New Years Resolution

New Year's is a traditional time to celebrate new beginnings and to reflect on the important things you learned over the last year. During this time many of us create New Year's resolutions, where we set goals for ourselves to try and be better for the upcoming twelve months.

These resolutions, though, don't have to be done alone, or created only for adults. They can be a family affair. Christine Carter, Ph.D, says that children should start learning about resolutions around age 7-12, as this is when they are still young enough that their habits are not firm. They are old enough to make suggestions on their own, but can get help and guidance from the adults. As they grow into teenagers, resolutions can be made that are more meaningful and impactful.

Here are simple and practical ways to help your family make New Year's resolutions as a team.

Get outside more.

Studies have found that the majority of our best childhood memories take place outdoors. Activities such as camping, hiking, boating, swimming and just lying in the grass make a impactful memory on your child. It also is a way for your whole family to disconnect - from phones, television and video games. Without those distractions, you are able to stay present in the moment and really connect as a family. Lastly, it gets your family out and moving. Instead of having the whole family go on a diet, which can be negative on a child's psych if not presented correctly, teaching them the importance of finding fun exercise activities can help everyone burn some extra calories. Set up a schedule so that you can stick to the plan. For example, every Sunday afternoon your family picks an outdoor activity to do together.

Go to the library once a month.

Reading has countless mental and intellectual benefits on children, teens and adults. It stimulates a love of learning, creates better writers, and enhances ones communication skills. Reading can be fun, too. There are limitless topics one can read on, from fun fantasy books filled with dragons to memoirs about historical figures. Your family will have a great time finding a book that matters to them. After everyone finishes their book for the month, talk at the dinner table about one cool or interesting thing they got out of the experience. Beyond books, the library offers movies, board games, storytimes and even special preschool and STEM classes.

Expect a higher standard.

Each member of your family is a vital part to its growth and function. This means that everyone should be following a set of rules to make the family run smoothly. In the New Year, expect more from your children, like good behavior, responsibility, manners, kindness, and all of the goodness that lies within your kids. Teach them why these are important values to your family. At the same time, have your older children keep you to a higher standard. Keeping lines of communication open are vital to a family’s success. Do your children feel comfortable calling you out when you act out of anger and stress? Are you fighting with your spouse in front of them? You are the leader of your family, so set the standard.

Eat dinner as a family.

The best way to cultivate better eating habits and to introduce new or healthier foods to your diet is to eat together. If possible, you should eat breakfast and dinner together with your partner and children. Make small choices together like swapping out soda for water or milk, or consider doing "meatless Monday's". Children who try different kinds of foods at a young age tend to be less picky and to expand their palates, and by maintaining healthy eating habits, eating vegetarian may become your family’s favorite way of eating.
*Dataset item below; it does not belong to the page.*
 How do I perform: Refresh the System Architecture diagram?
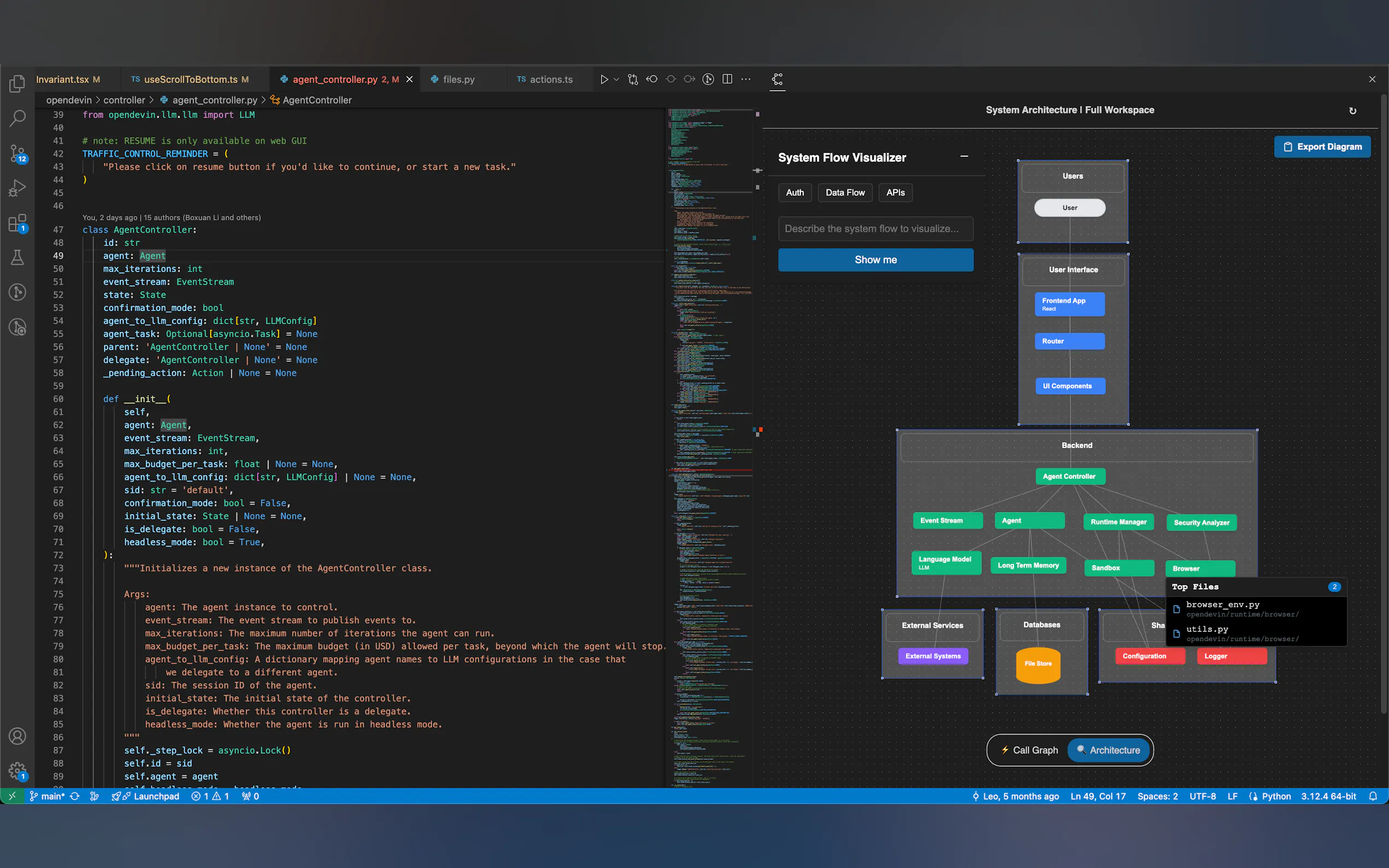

Not only will you get to enjoy good food (especially if you cook together), but this is also a great way to create time for daily connection as a family. Your kids will know they have an opportunity to talk to you at a consistent time each day. They can share what they learned about in school, what good or bad things may have happened, and what they are looking forward to tomorrow.

Start teaching them about finances.

As a parent, you may feel it is inappropriate to talk about your finances with your children, especially if you have outstanding debt you might be ashamed of. However if you wish to help your children make good decisions about money in the future, like smart spending habits and how to save, being open about family finances and creating financial goals as a family are surprisingly good ways to help prepare your children for adulthood. This can start out simply for young children, like giving them a weekly allowance and having them save up for a toy they want. For teenagers, this can mean sitting down each month and teaching them how to create a monthly budget to understand the money they make at work.

To make this year the year you actually follow through with your goals, make it a family affair. This way, everyone wins. You can share the sense of accomplishment together, which not only helps in achieving your shared goals, but can bring you closer together as a family.